谷村新司さん、堀内孝雄さん、矢沢透さんの3人からなる、1970年代後半の日本のニューミュージック界に旋風を巻き起こしたスーパーバンドです。
その3人が再結成ツアーを開始したのが7月24日。北海道からのスタートでした。
どこかで早く見たいものだと思っていたら、ついに昨日大宮まで近づいてきました。
そこで、無理にお願いして、PA席横にもぐりこませてもらい、アリスひさびさのツアーを見てきました。
大宮は11本目。
全部で40本のツアー。
ちょうど本人たちも慣れてきて、余裕がでてきたところかもしれません。
まずは3人だけでのステージ。
演奏される曲はまだ売れる前の初期のアリスの作品たち。
自分自身が十代だった頃にセイヤングで谷村新司さんにふれ、アリスの音楽にはまっていったことがよみがえってきます。
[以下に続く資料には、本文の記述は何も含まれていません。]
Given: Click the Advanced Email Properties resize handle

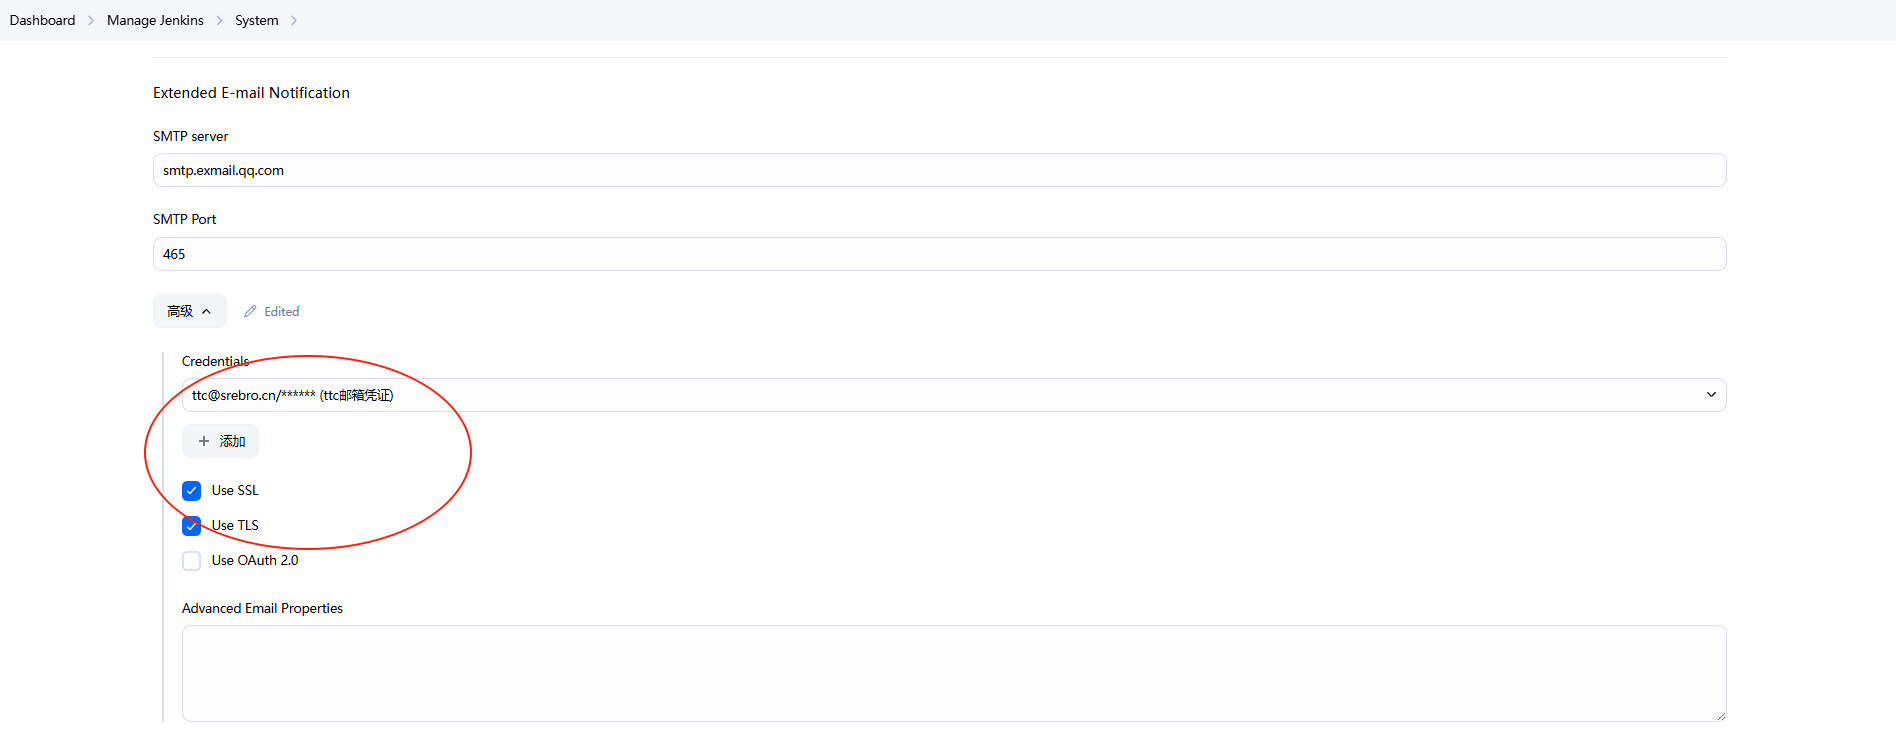Looking at the screenshot, I should pos(1720,715).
初期のアリスの作品を、まさか合計180歳の3人のパフォーマンスで聞けることになるとは、夢にも思いませんでした。熱いものがじわーっとこみあげてきます。
2部に入ると自分たちの息子年齢のスーパーサンズバンドのサポートを受け、激しいアリスが顔を出します。
大ヒット曲のオンパレード!
息つく暇もないくらいの怒涛のヒットメドレー!
2部に入ってからのヒット曲たちを聞きながら、あらためて感じたのは、アリスの音楽ルーツの多彩さ。
そして、曲によってメインボーカルが変わりながら、その上に下にとハーモニーがパターン化されることなく繰り出されるコーラスワークの多彩さでした。
なるほど、メロディーがしっかりしていて、そこに載る言葉が素晴らしく、ボーカルやコーラスも魅力あふれている。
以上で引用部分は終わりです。